Acute lymphoblastic leukemia (ALL) is a malignant tumor common in children. Studies of genetic susceptibility to cancer using biallelic insertion/deletion (INDEL) type polymorphisms associated with cancer development pathways may help to clarify etymology of ALL. In this study, we investigate the role of eight functional INDEL polymorphisms and influence of genetic ancestry to B-cell ALL susceptibility in children of Brazilian Amazon population, which has a high degree of inter-ethnic admixture. Ancestry analysis was estimated using a panel of 48 autosomal ancestry informative markers. 130 B-cell ALL patients and 125 healthy controls were included in this study. The odds ratios and 95% confidence intervals were adjusted for confounders.

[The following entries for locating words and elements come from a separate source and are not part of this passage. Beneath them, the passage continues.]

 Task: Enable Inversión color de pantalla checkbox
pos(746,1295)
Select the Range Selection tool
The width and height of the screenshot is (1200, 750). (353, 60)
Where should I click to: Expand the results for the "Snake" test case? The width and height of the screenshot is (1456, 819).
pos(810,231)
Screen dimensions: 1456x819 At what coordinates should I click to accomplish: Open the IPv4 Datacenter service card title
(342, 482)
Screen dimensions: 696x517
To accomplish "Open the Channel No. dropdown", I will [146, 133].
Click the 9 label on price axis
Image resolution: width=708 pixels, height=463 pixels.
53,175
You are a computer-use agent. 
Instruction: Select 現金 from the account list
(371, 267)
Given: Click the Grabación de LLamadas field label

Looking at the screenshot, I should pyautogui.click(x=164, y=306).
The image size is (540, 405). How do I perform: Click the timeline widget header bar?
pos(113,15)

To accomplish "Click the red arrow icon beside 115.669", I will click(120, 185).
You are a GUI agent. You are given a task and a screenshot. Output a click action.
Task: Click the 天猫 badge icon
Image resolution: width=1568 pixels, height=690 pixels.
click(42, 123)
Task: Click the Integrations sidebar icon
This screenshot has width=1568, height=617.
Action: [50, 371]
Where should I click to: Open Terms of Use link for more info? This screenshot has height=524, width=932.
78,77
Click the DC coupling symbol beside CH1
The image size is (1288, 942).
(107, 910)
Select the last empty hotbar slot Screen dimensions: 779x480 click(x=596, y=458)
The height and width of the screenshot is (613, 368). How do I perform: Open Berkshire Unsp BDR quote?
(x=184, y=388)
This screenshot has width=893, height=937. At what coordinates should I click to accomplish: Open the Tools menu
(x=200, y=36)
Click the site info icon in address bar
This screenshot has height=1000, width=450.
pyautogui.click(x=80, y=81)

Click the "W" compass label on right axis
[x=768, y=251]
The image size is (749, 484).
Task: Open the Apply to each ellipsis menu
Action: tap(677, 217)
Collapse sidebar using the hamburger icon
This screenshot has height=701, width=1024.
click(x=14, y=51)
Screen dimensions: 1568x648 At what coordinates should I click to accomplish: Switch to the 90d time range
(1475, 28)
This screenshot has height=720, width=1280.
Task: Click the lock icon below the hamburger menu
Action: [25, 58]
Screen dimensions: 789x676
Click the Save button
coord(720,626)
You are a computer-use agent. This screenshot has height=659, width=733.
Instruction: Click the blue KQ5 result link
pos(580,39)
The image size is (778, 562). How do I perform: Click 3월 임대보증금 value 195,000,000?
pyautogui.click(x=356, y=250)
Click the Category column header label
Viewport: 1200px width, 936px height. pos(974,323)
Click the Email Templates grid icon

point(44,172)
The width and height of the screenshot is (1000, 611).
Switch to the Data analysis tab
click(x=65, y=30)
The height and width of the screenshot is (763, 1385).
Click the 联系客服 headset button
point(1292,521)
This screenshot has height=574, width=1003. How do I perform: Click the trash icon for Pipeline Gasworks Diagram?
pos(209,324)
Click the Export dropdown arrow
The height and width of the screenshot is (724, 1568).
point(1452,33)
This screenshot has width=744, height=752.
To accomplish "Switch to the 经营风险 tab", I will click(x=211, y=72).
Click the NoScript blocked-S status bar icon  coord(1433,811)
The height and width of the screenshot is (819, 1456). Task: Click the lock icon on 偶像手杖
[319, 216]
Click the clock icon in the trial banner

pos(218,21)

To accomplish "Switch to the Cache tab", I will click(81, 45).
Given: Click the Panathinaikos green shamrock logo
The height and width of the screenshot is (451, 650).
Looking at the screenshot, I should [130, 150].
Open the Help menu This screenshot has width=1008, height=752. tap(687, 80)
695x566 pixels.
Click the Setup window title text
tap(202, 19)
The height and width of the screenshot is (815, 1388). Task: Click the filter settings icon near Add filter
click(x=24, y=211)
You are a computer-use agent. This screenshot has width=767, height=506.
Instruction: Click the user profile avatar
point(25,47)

The results indicated an association between the investigated INDEL polymorphisms in CASP8 (rs3834129), CYP19A1 (rs11575899) e XRCCI (rs3213239) genes in the development of B-cell ALL. The carriers of Insertion/Insertion (Ins/Ins) genotype of the polymorphism in CASP8 gene presented reduced chances of developing B-cell ALL (P=0.001; OR = 0.353; 95% CI = 0.192-0.651). The Deletion/Deletion (Del/Del) genotype of the polymorphism in CYP19A1 gene was associated to a lower chance of developing B-cell ALL (P=3.35 x 10(-6); OR = 0.121; 95% CI = 0.050-0.295), while Del/Del genotype of the polymorphism in XRCCI gene was associated to a higher chance of developing B-cell ALL (P=2.01 x 10(-4); OR = 6.559; 95% CI = 2.433-17.681). We also found that Amerindian ancestry correlates with the risk of B-cell ALL. For each increase of 10% in the Amerindian ancestry results in 1.4-fold chances of developing B-cell ALL (OR = 1.406; 95% IC = 1.123-1.761), while each increase of 10% in the European ancestry presents a protection effect in the development of B-cell ALL (OR = 0.666; 95% IC= 0.536-0.827). The results suggest that genetic factors influence leukemogenesis and might be explored in the stratification of B-cell ALL risk in admixed populations. (C) 2015 The Authors. Published by Elsevier Ltd.